24 Ekim 2016 15:02
Dünya gazetesi yazarı Jülide Yiğittürk, dolardaki en kötü yıl senaryosunun 3.20 lira olduğunu söyledi. "Uzmanların tahminlerinde, yıl sonu dolar kuru tahmini 3.10 TL olarak şekillendi" diye yazan Yiğittürk, doların 3.50'nin üzerine çıkmayacağı yönünde fikirler olduğunu ifade etti.
Jülide Yiğittürk'tün Dünya gazetesinde yayımlanan (24 Ekim 2016) yazısı şöyle:
Dolarda en kötü yıl sonu senaryosu 3.20 lira. Uzmanların tahminlerinde, yıl sonu dolar kuru tahmini 3.10 TL olarak şekillendi. Piyasanın önde gelen uzmanları arasında, gelecek yıl sonunda ABD Doları-TL kurunun 3.50’nin üzerine çıkmayacağı yönünde fikir birliği var. Son dönemde, dolarda yaşanan dalgalanmalar sırasında reel sektörde ortaya çıkan ‘Dolar 4 lira olacak’ söylentilerine ilişkin uzmanların yanıtı ise net: “Kesinlikle beklemiyoruz!”

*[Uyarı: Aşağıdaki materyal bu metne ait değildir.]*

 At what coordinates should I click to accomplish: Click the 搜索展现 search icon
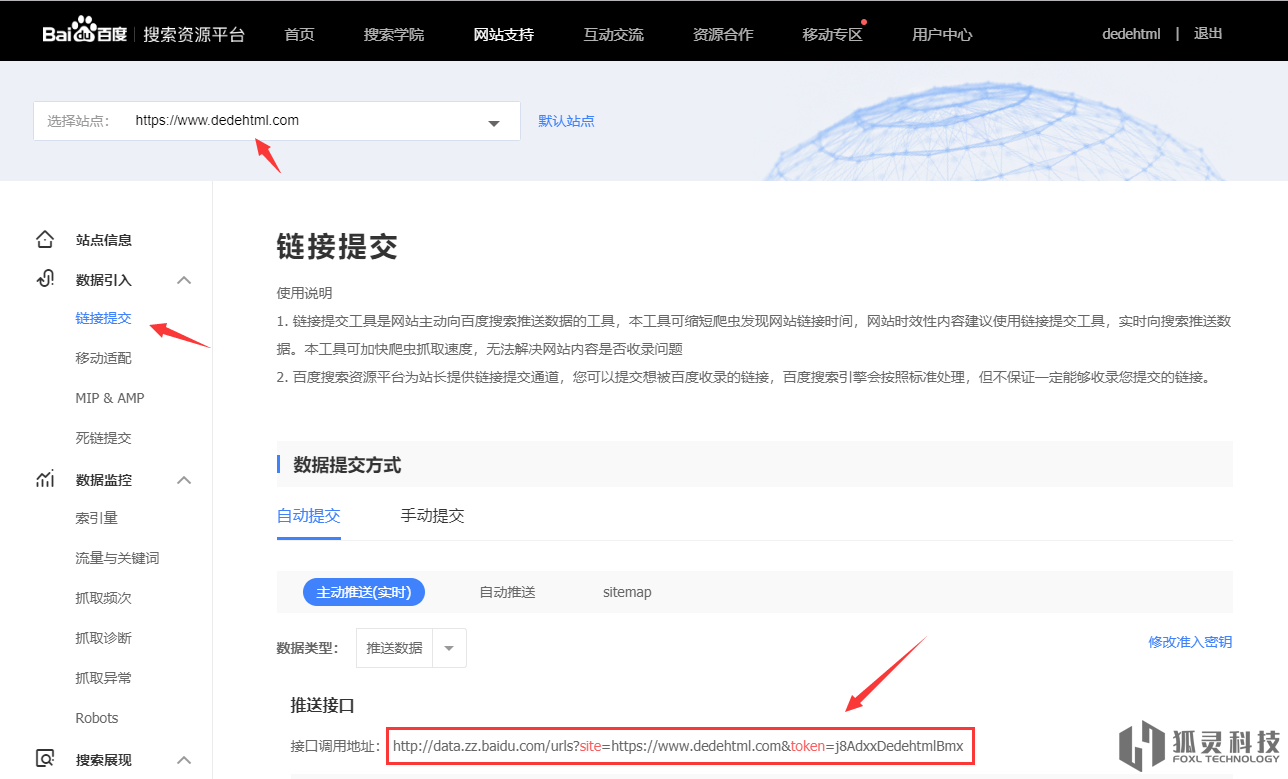45,759
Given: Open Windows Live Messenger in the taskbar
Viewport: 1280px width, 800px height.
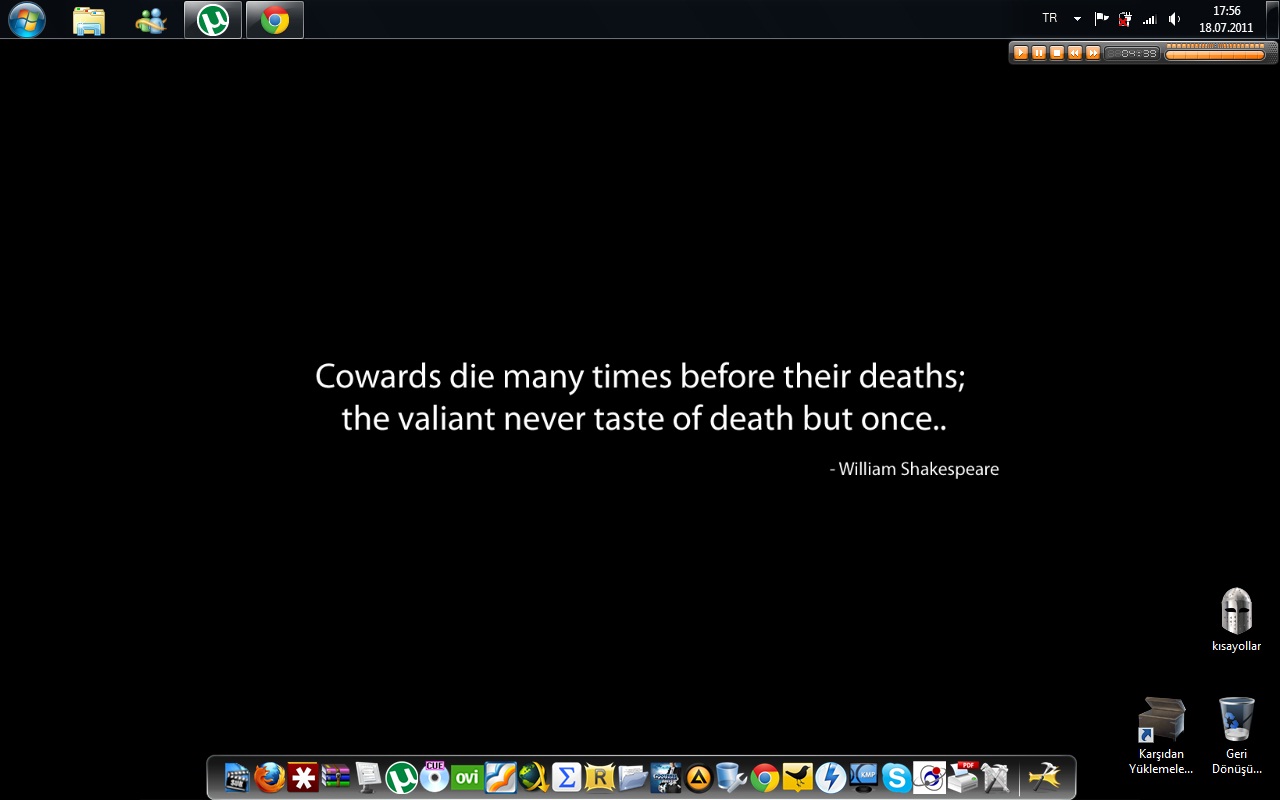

Dolar, 3.1140 TL ile zirve seviyesini yeniledi. Merkez Bankası’nın faiz indiriminde ekim ayını pas geçmesi tam ateşi söndürdü derken bu defa kuru küresel dolara yöneliş sürükledi. Dolar TL, yılbaşından itibaren yüzde 7, 15 Temmuz’dan itibaren ise yüzde 8 yükselmiş oldu.
Kurdaki yükselişin sebepleri…
Türkiye’nin önde gelen finansal stratejistlerine, iş dünyasını yakından ilgilendiren doların lira karşısındaki seyrine ilişkin öngörülerini sorduk. İlk sorumuz, doların son dönemde hızla yükselmesine ilişkin nedenler oldu. Yanıtları büyük ölçüde ortaktı:
Fed’in ABD Başkanlık seçimlerinin ardından aralık ayında faiz artırımı olasılığı yüzde 70 olarak görülüyor. Dolayısıyla piyasalarda her Fed haberi küresel olarak tüm gelişmekte olan ülkelerden çıkış hareketinin yaşanmasına neden oluyor.
İç sebepler ise birkaç tane. Merkez Bankası’nın faiz indirim süreci, 2 kredi derecelendirme kuruluşundan gelen not indirimi, terör, OHAL ve Suriye- Musul operasyonu.
Masa üstünde görünmeyen riskler…
Öte yandan, şimdiye kadar Brexit’in etkisi piyasalara çok kısa vadeli oldu. Gündemi değiştiren yeni konular geldikçe arka plana atıldı. Ama önümüzdeki dönemde Brexit ve AB’nin geleceği yeni sancılara neden olabilir.
İçeride ise Fitch’in de bir not indirimi yapabileceği beklentisi çok dile getirilmese de her cuma akşamı piyasa açısından önemli bir tedirginlik sebebi. Ayrıca Başkanlık tartışmalarının sonucunda bir referandum ya da erken seçim de piyasa açısından önemli bir eşik. Fatih Keresteci, Fitch’ten olası bir not düşüşünü ise 2017 başında geleceğini düşünüyor.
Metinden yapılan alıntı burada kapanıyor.